**Task inputs:**
------------------------------
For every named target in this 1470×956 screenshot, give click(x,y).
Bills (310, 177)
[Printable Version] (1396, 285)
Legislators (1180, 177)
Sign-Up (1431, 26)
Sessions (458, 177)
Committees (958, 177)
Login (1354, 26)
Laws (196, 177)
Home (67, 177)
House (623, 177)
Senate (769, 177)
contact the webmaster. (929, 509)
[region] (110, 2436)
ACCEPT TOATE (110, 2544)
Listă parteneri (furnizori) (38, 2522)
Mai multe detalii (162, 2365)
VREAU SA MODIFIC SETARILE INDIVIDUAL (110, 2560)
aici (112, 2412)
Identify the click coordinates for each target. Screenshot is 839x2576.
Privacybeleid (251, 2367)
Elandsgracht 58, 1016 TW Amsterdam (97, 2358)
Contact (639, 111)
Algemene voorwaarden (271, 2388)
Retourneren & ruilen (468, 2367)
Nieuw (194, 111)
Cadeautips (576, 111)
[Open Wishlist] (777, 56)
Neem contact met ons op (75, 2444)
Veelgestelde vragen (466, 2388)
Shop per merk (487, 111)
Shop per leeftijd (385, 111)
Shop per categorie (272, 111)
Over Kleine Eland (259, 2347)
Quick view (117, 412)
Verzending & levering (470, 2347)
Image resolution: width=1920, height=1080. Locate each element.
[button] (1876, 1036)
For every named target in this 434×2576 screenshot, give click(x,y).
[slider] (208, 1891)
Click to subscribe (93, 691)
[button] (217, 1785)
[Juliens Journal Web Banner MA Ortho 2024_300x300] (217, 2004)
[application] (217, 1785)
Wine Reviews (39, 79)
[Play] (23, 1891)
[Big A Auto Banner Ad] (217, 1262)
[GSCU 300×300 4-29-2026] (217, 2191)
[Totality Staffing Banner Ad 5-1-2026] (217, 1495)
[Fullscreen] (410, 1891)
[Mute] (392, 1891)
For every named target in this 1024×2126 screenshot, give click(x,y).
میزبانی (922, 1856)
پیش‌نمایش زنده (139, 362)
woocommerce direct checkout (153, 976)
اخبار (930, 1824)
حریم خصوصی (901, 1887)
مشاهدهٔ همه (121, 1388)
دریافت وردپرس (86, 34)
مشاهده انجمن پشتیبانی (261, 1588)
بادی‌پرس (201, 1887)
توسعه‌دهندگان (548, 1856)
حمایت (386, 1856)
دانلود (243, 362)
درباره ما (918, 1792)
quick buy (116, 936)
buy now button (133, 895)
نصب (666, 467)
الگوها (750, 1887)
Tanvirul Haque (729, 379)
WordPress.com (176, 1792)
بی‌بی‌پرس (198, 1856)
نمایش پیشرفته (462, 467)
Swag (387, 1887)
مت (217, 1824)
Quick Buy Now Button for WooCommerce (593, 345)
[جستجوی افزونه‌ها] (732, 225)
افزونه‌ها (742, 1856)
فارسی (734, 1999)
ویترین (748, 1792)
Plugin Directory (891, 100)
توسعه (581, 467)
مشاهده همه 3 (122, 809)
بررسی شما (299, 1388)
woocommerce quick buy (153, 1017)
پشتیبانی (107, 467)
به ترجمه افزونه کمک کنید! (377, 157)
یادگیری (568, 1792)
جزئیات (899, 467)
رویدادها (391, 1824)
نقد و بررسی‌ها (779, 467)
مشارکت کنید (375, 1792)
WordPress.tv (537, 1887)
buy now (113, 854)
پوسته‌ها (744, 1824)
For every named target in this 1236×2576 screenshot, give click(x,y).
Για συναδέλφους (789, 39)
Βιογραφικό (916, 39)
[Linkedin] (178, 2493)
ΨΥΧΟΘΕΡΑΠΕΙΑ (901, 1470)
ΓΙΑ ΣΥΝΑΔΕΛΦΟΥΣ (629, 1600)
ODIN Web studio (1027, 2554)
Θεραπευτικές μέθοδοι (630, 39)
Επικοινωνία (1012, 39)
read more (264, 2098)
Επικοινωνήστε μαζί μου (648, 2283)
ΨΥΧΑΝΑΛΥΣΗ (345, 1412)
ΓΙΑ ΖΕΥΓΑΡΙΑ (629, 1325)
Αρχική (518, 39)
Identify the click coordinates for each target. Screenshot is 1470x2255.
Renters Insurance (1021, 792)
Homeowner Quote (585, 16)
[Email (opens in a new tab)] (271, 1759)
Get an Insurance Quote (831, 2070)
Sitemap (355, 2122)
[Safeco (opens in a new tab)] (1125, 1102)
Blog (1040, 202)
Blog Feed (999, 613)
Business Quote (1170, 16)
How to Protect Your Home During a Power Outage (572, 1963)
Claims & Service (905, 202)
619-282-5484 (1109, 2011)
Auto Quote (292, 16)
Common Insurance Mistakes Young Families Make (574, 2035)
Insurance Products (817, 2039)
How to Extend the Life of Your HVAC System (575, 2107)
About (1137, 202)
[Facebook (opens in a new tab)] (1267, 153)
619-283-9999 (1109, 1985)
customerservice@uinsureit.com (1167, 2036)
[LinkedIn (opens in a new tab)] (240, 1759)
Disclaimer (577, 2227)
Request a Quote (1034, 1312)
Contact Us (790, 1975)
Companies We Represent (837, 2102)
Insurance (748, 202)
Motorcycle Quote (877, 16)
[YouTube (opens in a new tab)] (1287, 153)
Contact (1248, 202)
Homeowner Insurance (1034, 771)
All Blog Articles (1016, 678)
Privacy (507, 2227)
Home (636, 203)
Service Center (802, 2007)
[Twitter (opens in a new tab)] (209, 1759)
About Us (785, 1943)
------------------------------
**What is being asked:** Quote the material exactly, leaving nothing out.

**Written reply:**
For every named target in this 1470×956 screenshot, give click(x,y).
Bills (310, 177)
[Printable Version] (1396, 285)
Legislators (1180, 177)
Sign-Up (1431, 26)
Sessions (458, 177)
Committees (958, 177)
Login (1354, 26)
Laws (196, 177)
Home (67, 177)
House (623, 177)
Senate (769, 177)
contact the webmaster. (929, 509)
[region] (110, 2436)
ACCEPT TOATE (110, 2544)
Listă parteneri (furnizori) (38, 2522)
Mai multe detalii (162, 2365)
VREAU SA MODIFIC SETARILE INDIVIDUAL (110, 2560)
aici (112, 2412)
Identify the click coordinates for each target. Screenshot is 839x2576.
Privacybeleid (251, 2367)
Elandsgracht 58, 1016 TW Amsterdam (97, 2358)
Contact (639, 111)
Algemene voorwaarden (271, 2388)
Retourneren & ruilen (468, 2367)
Nieuw (194, 111)
Cadeautips (576, 111)
[Open Wishlist] (777, 56)
Neem contact met ons op (75, 2444)
Veelgestelde vragen (466, 2388)
Shop per merk (487, 111)
Shop per leeftijd (385, 111)
Shop per categorie (272, 111)
Over Kleine Eland (259, 2347)
Quick view (117, 412)
Verzending & levering (470, 2347)
Image resolution: width=1920, height=1080. Locate each element.
[button] (1876, 1036)
For every named target in this 434×2576 screenshot, give click(x,y).
[slider] (208, 1891)
Click to subscribe (93, 691)
[button] (217, 1785)
[Juliens Journal Web Banner MA Ortho 2024_300x300] (217, 2004)
[application] (217, 1785)
Wine Reviews (39, 79)
[Play] (23, 1891)
[Big A Auto Banner Ad] (217, 1262)
[GSCU 300×300 4-29-2026] (217, 2191)
[Totality Staffing Banner Ad 5-1-2026] (217, 1495)
[Fullscreen] (410, 1891)
[Mute] (392, 1891)
For every named target in this 1024×2126 screenshot, give click(x,y).
میزبانی (922, 1856)
پیش‌نمایش زنده (139, 362)
woocommerce direct checkout (153, 976)
اخبار (930, 1824)
حریم خصوصی (901, 1887)
مشاهدهٔ همه (121, 1388)
دریافت وردپرس (86, 34)
مشاهده انجمن پشتیبانی (261, 1588)
بادی‌پرس (201, 1887)
توسعه‌دهندگان (548, 1856)
حمایت (386, 1856)
دانلود (243, 362)
درباره ما (918, 1792)
quick buy (116, 936)
buy now button (133, 895)
نصب (666, 467)
الگوها (750, 1887)
Tanvirul Haque (729, 379)
WordPress.com (176, 1792)
بی‌بی‌پرس (198, 1856)
نمایش پیشرفته (462, 467)
Swag (387, 1887)
مت (217, 1824)
Quick Buy Now Button for WooCommerce (593, 345)
[جستجوی افزونه‌ها] (732, 225)
افزونه‌ها (742, 1856)
فارسی (734, 1999)
ویترین (748, 1792)
Plugin Directory (891, 100)
توسعه (581, 467)
مشاهده همه 3 (122, 809)
بررسی شما (299, 1388)
woocommerce quick buy (153, 1017)
پشتیبانی (107, 467)
به ترجمه افزونه کمک کنید! (377, 157)
یادگیری (568, 1792)
جزئیات (899, 467)
رویدادها (391, 1824)
نقد و بررسی‌ها (779, 467)
مشارکت کنید (375, 1792)
WordPress.tv (537, 1887)
buy now (113, 854)
پوسته‌ها (744, 1824)
For every named target in this 1236×2576 screenshot, give click(x,y).
Για συναδέλφους (789, 39)
Βιογραφικό (916, 39)
[Linkedin] (178, 2493)
ΨΥΧΟΘΕΡΑΠΕΙΑ (901, 1470)
ΓΙΑ ΣΥΝΑΔΕΛΦΟΥΣ (629, 1600)
ODIN Web studio (1027, 2554)
Θεραπευτικές μέθοδοι (630, 39)
Επικοινωνία (1012, 39)
read more (264, 2098)
Επικοινωνήστε μαζί μου (648, 2283)
ΨΥΧΑΝΑΛΥΣΗ (345, 1412)
ΓΙΑ ΖΕΥΓΑΡΙΑ (629, 1325)
Αρχική (518, 39)
Identify the click coordinates for each target. Screenshot is 1470x2255.
Renters Insurance (1021, 792)
Homeowner Quote (585, 16)
[Email (opens in a new tab)] (271, 1759)
Get an Insurance Quote (831, 2070)
Sitemap (355, 2122)
[Safeco (opens in a new tab)] (1125, 1102)
Blog (1040, 202)
Blog Feed (999, 613)
Business Quote (1170, 16)
How to Protect Your Home During a Power Outage (572, 1963)
Claims & Service (905, 202)
619-282-5484 (1109, 2011)
Auto Quote (292, 16)
Common Insurance Mistakes Young Families Make (574, 2035)
Insurance Products (817, 2039)
How to Extend the Life of Your HVAC System (575, 2107)
About (1137, 202)
[Facebook (opens in a new tab)] (1267, 153)
619-283-9999 (1109, 1985)
customerservice@uinsureit.com (1167, 2036)
[LinkedIn (opens in a new tab)] (240, 1759)
Disclaimer (577, 2227)
Request a Quote (1034, 1312)
Contact Us (790, 1975)
Companies We Represent (837, 2102)
Insurance (748, 202)
Motorcycle Quote (877, 16)
[YouTube (opens in a new tab)] (1287, 153)
Contact (1248, 202)
Homeowner Insurance (1034, 771)
All Blog Articles (1016, 678)
Privacy (507, 2227)
Home (636, 203)
Service Center (802, 2007)
[Twitter (opens in a new tab)] (209, 1759)
About Us (785, 1943)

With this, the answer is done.